Bug 190644

Summary: TCP broken after update to 2.6.16-1.2107_FC5
Product: [Fedora] Fedora Reporter: Stanis Trendelenburg <stanis.trendelenburg>
Component: kernelAssignee: Dave Jones <davej>
Status: CLOSED ERRATA QA Contact: Brian Brock <bbrock>
Severity: high Docs Contact:
Priority: medium    
Version: 5CC: ahough, bitmage, dac, dowdle, pfrields, rjp_rhb, stefan.hoelldampf, wtogami
Target Milestone: ---   
Target Release: ---   
Hardware: i686   
OS: Linux   
Whiteboard:
Fixed In Version: Doc Type: Bug Fix
Doc Text:
Story Points: ---
Clone Of: Environment:
Last Closed: 2006-05-06 23:59:13 UTC Type: ---
Regression: --- Mount Type: ---
Documentation: --- CRM:
Verified Versions: Category: ---
oVirt Team: --- RHEL 7.3 requirements from Atomic Host:
Cloudforms Team: --- Target Upstream Version:
Embargoed:

Description Stanis Trendelenburg 2006-05-04 07:45:40 UTC
Description of problem:
After upgrading to the latest kernel, TCP stops working.

Version-Release number of selected component (if applicable):
kernel-2.6.16-1.2107_FC5

Steps to Reproduce:
1. update to kernel 2.6.16-1.2107_FC5
2. try to connect to anly local or remote TCP service
3. wait
  
Actual results:
nothing happens (timeout)

Expected results:
something happens

Additional info:
* This is not a HW problem. Connections to/from localhost are affected in the
same way as to/from other hosts. Collision and Error counters on all interfaces
(including lo) are 0.
* ICMP and UDP seem to work normal
* tcpdump shows that not all services are equally affected: http connections are
stalled right after the initial handshake, imap or ssh after about 70-100
packets have been exchanged.
* everything works as expected when rebooting to 2.6.16-1.2080_FC5

Comment 1 Jörgen Jonsson 2006-05-04 10:59:18 UTC
I got the same problem also with 2.6.16-1.2108_FC5

Comment 2 Brian Daniels 2006-05-04 14:24:33 UTC
Also happening here on a AMD64X2, nforce chipset with 2107.  Reverting to
previous kernel corrects.

Comment 3 Russ Price 2006-05-04 18:25:18 UTC
Happens here with 2107 on AMD64X2, NForce C51 chipset (Shuttle SN21G5 system).
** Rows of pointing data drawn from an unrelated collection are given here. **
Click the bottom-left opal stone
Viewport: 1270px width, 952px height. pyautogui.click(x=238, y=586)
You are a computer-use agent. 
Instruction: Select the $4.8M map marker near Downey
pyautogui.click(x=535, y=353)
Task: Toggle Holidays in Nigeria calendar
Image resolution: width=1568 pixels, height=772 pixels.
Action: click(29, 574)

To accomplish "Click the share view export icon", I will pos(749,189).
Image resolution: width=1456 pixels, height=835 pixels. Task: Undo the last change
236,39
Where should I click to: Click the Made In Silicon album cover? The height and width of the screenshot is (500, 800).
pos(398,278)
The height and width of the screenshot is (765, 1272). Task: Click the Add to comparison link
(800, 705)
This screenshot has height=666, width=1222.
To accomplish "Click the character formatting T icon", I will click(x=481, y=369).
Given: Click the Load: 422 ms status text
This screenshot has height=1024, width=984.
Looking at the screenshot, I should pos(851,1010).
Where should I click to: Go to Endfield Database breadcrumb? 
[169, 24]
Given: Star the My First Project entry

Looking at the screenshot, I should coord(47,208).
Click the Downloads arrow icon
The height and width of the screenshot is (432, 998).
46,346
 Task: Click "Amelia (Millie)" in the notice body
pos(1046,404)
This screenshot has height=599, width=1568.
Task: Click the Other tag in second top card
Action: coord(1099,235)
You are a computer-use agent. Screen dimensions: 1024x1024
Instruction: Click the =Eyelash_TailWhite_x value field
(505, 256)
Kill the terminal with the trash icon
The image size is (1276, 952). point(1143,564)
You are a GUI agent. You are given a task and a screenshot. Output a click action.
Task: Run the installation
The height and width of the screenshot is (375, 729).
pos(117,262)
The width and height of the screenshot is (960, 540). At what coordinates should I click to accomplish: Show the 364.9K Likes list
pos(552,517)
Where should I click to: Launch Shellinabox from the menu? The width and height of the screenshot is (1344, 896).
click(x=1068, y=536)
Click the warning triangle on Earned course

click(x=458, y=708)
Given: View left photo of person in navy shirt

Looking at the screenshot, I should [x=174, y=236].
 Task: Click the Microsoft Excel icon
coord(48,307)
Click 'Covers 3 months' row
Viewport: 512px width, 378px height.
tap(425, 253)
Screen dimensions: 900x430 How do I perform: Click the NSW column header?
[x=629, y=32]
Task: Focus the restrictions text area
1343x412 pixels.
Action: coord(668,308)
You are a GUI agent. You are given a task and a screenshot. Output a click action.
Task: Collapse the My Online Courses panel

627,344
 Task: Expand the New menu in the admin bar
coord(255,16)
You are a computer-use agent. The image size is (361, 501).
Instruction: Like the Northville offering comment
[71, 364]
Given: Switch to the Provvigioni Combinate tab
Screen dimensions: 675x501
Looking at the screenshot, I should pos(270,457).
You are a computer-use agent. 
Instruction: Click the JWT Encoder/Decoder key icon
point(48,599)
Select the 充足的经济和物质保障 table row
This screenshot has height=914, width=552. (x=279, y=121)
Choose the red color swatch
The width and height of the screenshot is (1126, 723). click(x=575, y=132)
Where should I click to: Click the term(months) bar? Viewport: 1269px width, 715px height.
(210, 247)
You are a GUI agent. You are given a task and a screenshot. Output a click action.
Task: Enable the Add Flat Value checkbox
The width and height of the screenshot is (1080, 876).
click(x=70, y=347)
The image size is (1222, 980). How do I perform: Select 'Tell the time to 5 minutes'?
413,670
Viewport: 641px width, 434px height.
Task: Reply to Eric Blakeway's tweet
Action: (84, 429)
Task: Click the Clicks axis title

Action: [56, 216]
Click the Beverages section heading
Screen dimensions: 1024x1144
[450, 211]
Going back to 2096 fixes the problem.

Comment 4 Scott Dowdle 2006-05-04 18:59:24 UTC
Same thing for me on the following equipment:

[root@scott ~]# lspci
00:00.0 Host bridge: Intel Corporation 82845 845 (Brookdale) Chipset Host Bridge
(rev 03)
00:01.0 PCI bridge: Intel Corporation 82845 845 (Brookdale) Chipset AGP Bridge
(rev 03)
00:1e.0 PCI bridge: Intel Corporation 82801 PCI Bridge (rev 12)
00:1f.0 ISA bridge: Intel Corporation 82801BA ISA Bridge (LPC) (rev 12)
00:1f.1 IDE interface: Intel Corporation 82801BA IDE U100 (rev 12)
00:1f.2 USB Controller: Intel Corporation 82801BA/BAM USB (Hub #1) (rev 12)
00:1f.3 SMBus: Intel Corporation 82801BA/BAM SMBus (rev 12)
00:1f.4 USB Controller: Intel Corporation 82801BA/BAM USB (Hub #2) (rev 12)
00:1f.5 Multimedia audio controller: Intel Corporation 82801BA/BAM AC'97 Audio
(rev 12)
01:00.0 VGA compatible controller: nVidia Corporation NV11 [GeForce2 MX/MX 400]
(rev b2)
02:09.0 Ethernet controller: National Semiconductor Corporation DP83815
(MacPhyter) Ethernet Controller

Comment 5 Scott Dowdle 2006-05-04 19:02:38 UTC
Just to clarify: I *AM NOT* using the proprietary nVidida driver.  Just the
stock Xorg which works fine (without Direct Rendering).  All stock kernel and
modules.  No taint. :)

Comment 6 Mike 2006-05-04 19:45:26 UTC
"me too"

some traffic works fine but other stalls after few kilobytes send/received

# lspci
00:00.0 Host bridge: nVidia Corporation nForce2 AGP (different version?) (rev a2)
00:00.1 RAM memory: nVidia Corporation nForce2 Memory Controller 1 (rev a2)
00:00.2 RAM memory: nVidia Corporation nForce2 Memory Controller 4 (rev a2)
00:00.3 RAM memory: nVidia Corporation nForce2 Memory Controller 3 (rev a2)
00:00.4 RAM memory: nVidia Corporation nForce2 Memory Controller 2 (rev a2)
00:00.5 RAM memory: nVidia Corporation nForce2 Memory Controller 5 (rev a2)
00:01.0 ISA bridge: nVidia Corporation nForce2 ISA Bridge (rev a4)
00:01.1 SMBus: nVidia Corporation nForce2 SMBus (MCP) (rev a2)
00:02.0 USB Controller: nVidia Corporation nForce2 USB Controller (rev a4)
00:02.1 USB Controller: nVidia Corporation nForce2 USB Controller (rev a4)
00:02.2 USB Controller: nVidia Corporation nForce2 USB Controller (rev a4)
00:04.0 Ethernet controller: nVidia Corporation nForce2 Ethernet Controller (rev a1)
00:06.0 Multimedia audio controller: nVidia Corporation nForce2 AC97 Audio
Controler (MCP) (rev a1)
00:08.0 PCI bridge: nVidia Corporation nForce2 External PCI Bridge (rev a3)
00:09.0 IDE interface: nVidia Corporation nForce2 IDE (rev a2)
00:1e.0 PCI bridge: nVidia Corporation nForce2 AGP (rev a2)
02:00.0 VGA compatible controller: ATI Technologies Inc RV280 [Radeon 9200] (rev 01)
02:00.1 Display controller: ATI Technologies Inc RV280 [Radeon 9200] (Secondary)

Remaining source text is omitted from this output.